PDC (Physical Data Center): a physically independent building containing racks and thousands of servers.

AZ (Available Zone): an isolated fault‑domain with independent network or power, composed of one or more PDCs.

Region: a set of multiple AZs with complete fault isolation between regions.

1. Primary‑Backup Mode

The primary data center provides services while the backup does not; when the primary fails, the backup takes over.

2. Same‑City Active‑Active

A single cluster spans two different AZs in the same city, both providing services simultaneously and allowing cross‑data‑center access to different services and databases.

3. Multi‑Active Mode

Multiple data centers provide services concurrently; business requests are preferably converged to a single data center, and if one fails, other centers take over.

4. Solution Comparison

Considering Suning’s online/offline transaction and payment characteristics and the need for geographically distributed data centers, the multi‑active mode was selected after technical evaluation.

3. Top‑Level Design

Goals

Horizontal expansion of data centers to support rapid business growth and resource demand.

City‑level and cross‑region high availability so that a single‑center failure can quickly shift traffic to other normal centers.

Values

Support fast business development by scaling data‑center capacity.

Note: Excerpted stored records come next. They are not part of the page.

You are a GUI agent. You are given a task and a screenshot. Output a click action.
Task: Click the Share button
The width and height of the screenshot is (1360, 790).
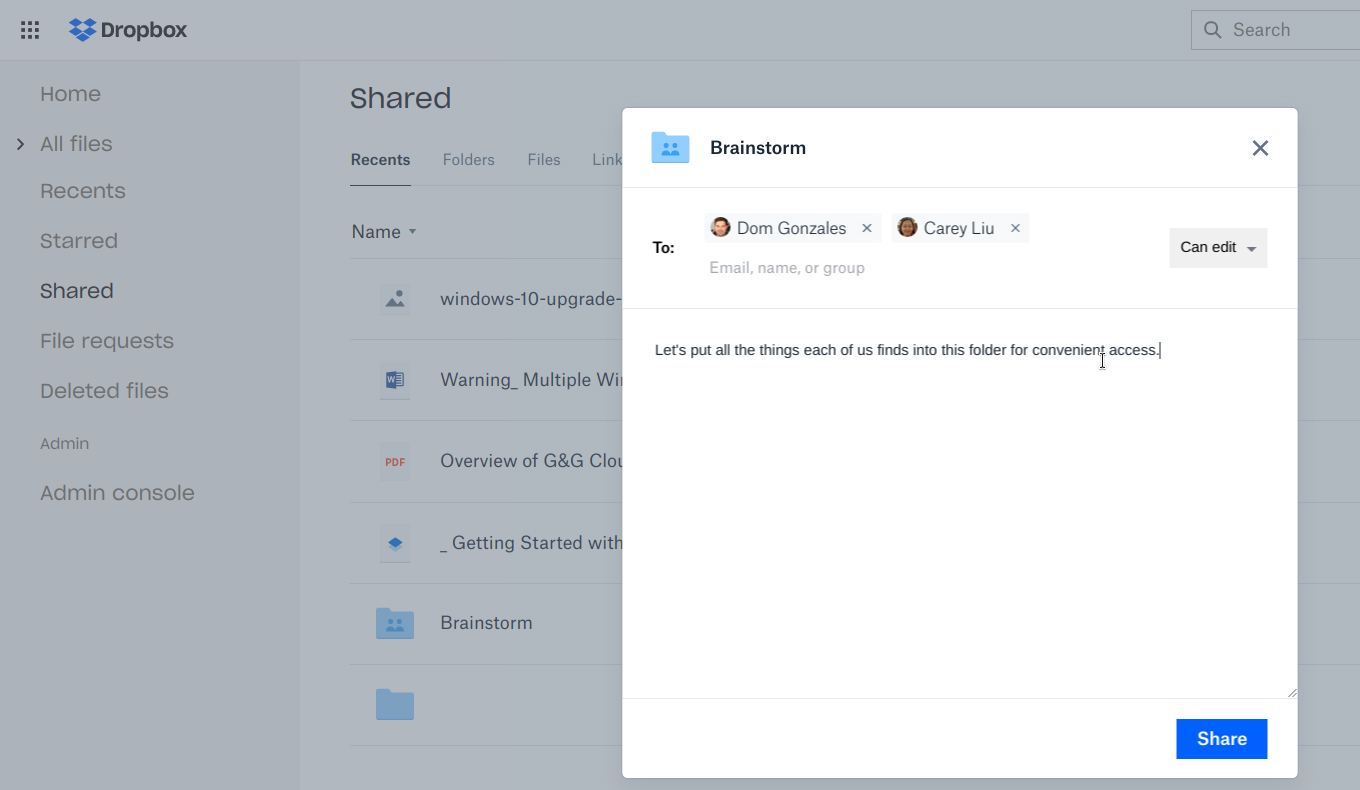(x=1221, y=738)
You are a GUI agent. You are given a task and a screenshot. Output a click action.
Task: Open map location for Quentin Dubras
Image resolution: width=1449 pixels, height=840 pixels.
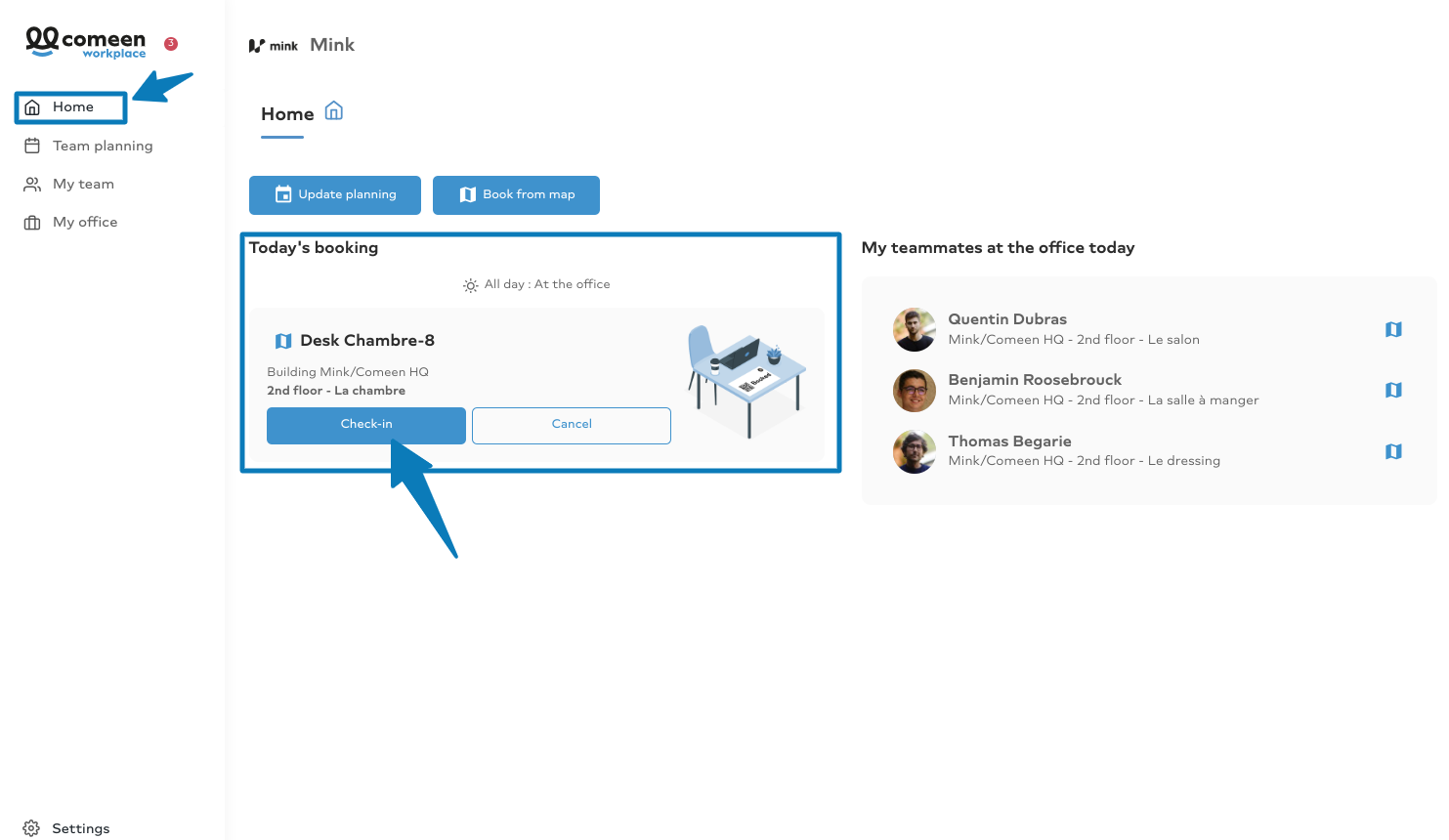tap(1393, 329)
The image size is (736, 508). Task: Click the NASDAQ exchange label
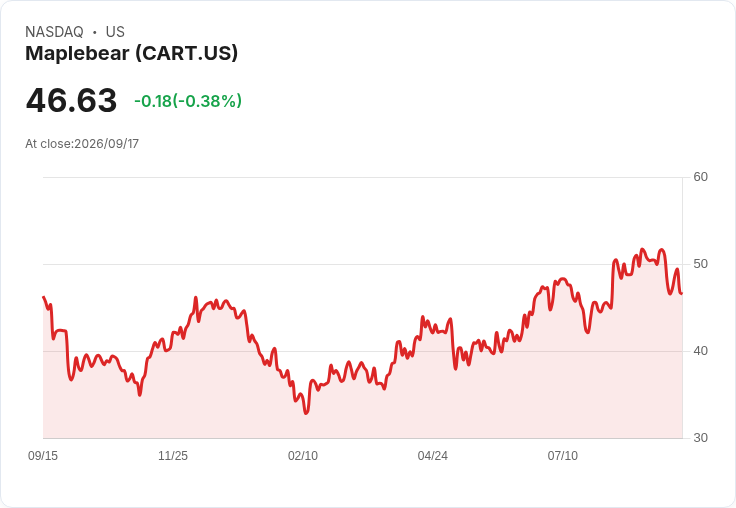pos(54,32)
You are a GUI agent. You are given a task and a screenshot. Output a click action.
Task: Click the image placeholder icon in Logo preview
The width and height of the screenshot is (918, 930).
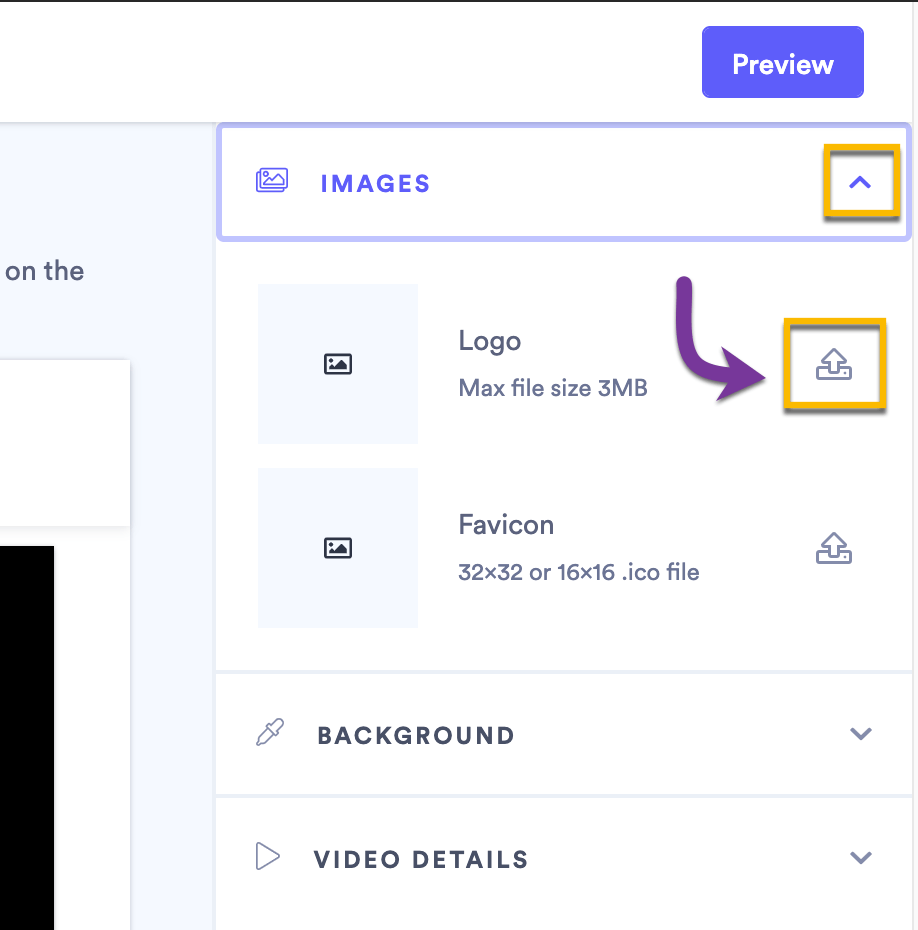337,363
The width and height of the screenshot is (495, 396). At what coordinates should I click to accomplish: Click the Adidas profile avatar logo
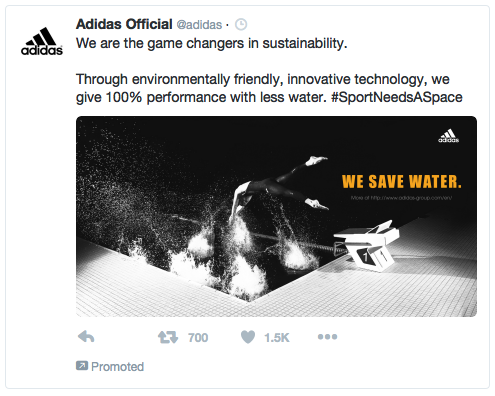(x=42, y=41)
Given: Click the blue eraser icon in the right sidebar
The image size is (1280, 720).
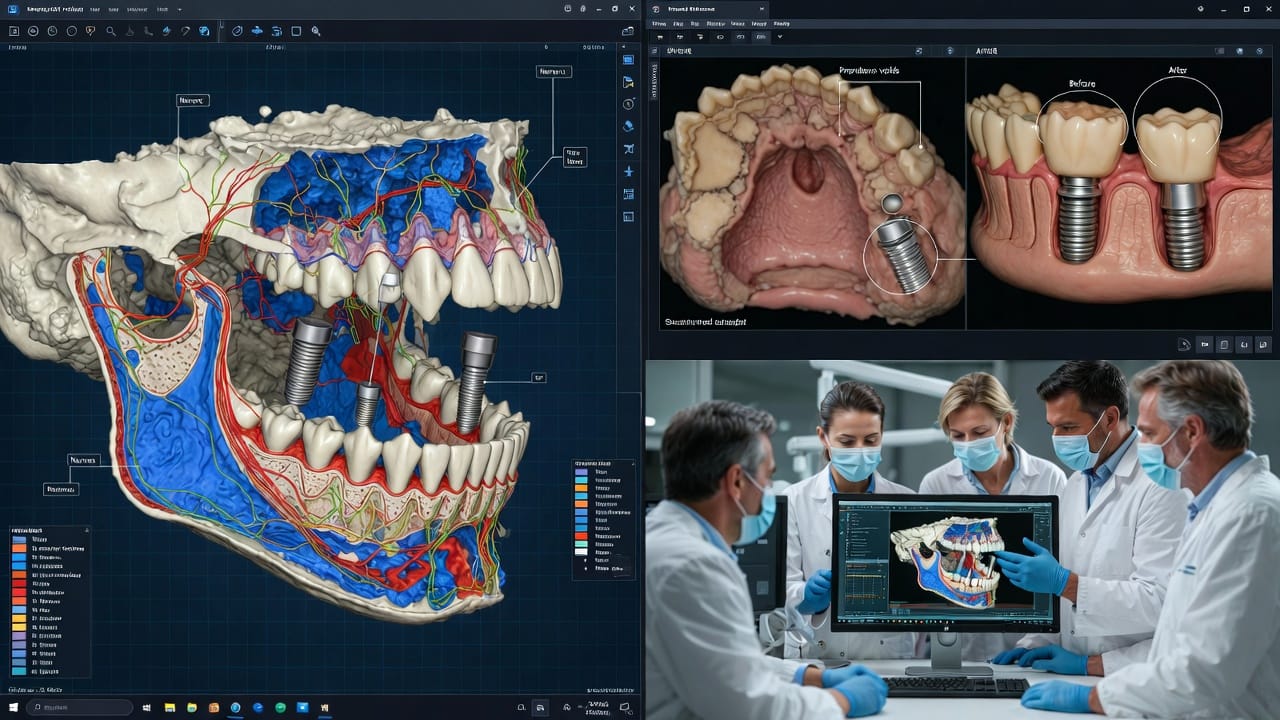Looking at the screenshot, I should [x=628, y=126].
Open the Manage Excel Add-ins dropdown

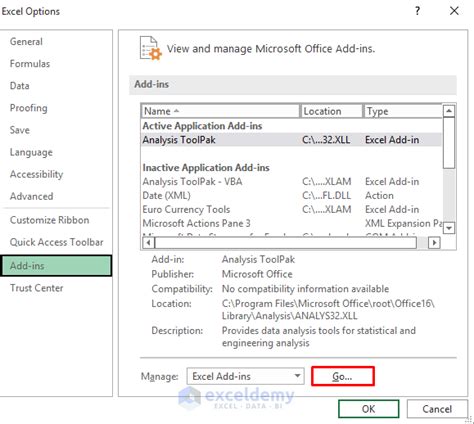[x=245, y=376]
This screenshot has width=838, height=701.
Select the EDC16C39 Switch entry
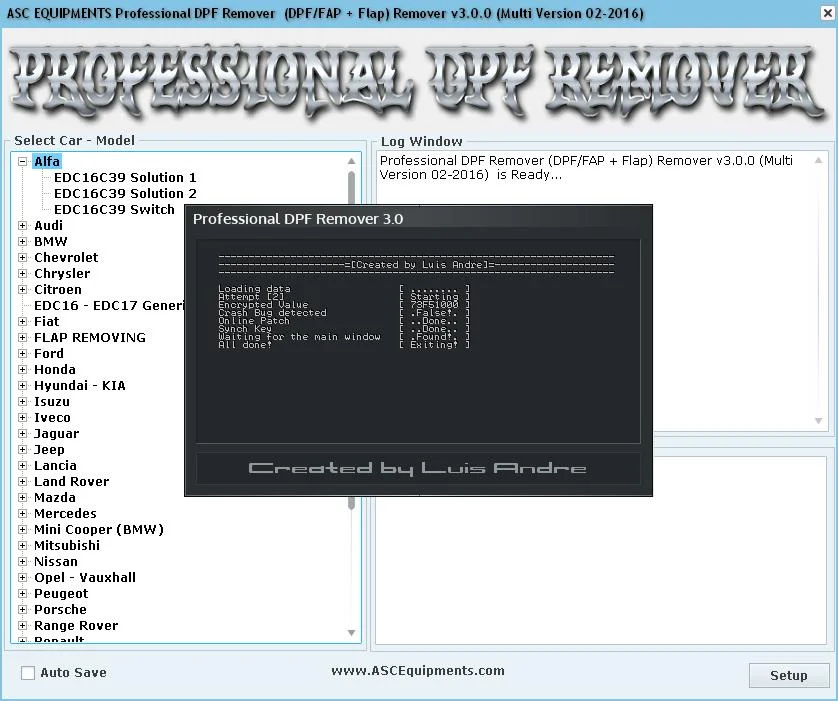[114, 209]
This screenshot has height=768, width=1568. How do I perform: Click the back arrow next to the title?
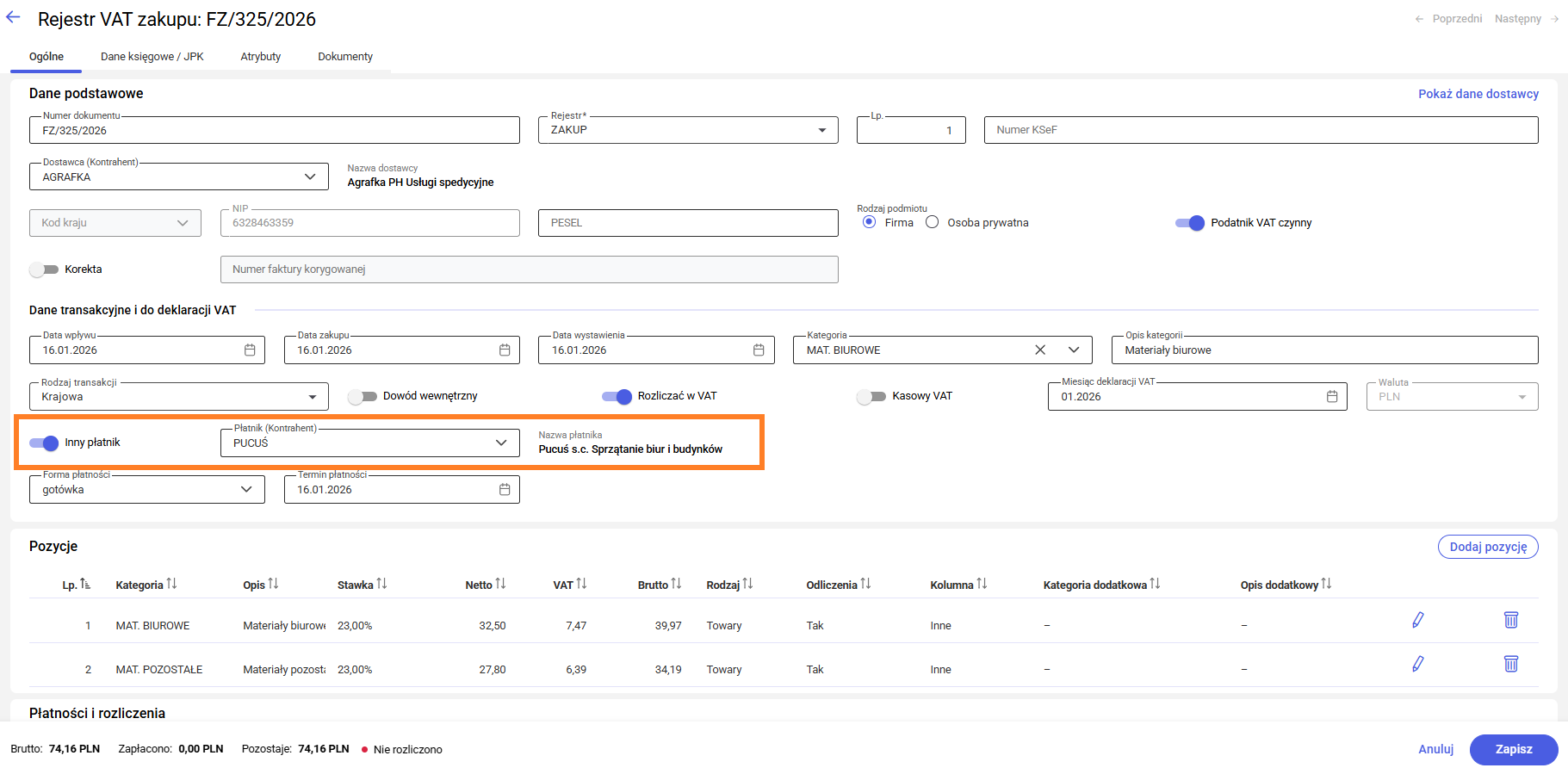(13, 18)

City‑level and cross‑region disaster recovery through rapid traffic switching.

Hybrid‑cloud cost reduction: during peak sales, traffic is shifted to public cloud, lowering long‑term private‑cloud costs.

Gray release: gradual, data‑center‑level traffic rollout to reduce impact of version failures.

Principles

Transactions of the same user should be completed within a single data center.

Business should be unaware of the multi‑data‑center deployment; services operate transparently across centers.

Minimize resource waste caused by multi‑center deployment.

4. Architecture Design

Related Concepts

Sharding Service: data exists only in a specific Cell (e.g., member or order service).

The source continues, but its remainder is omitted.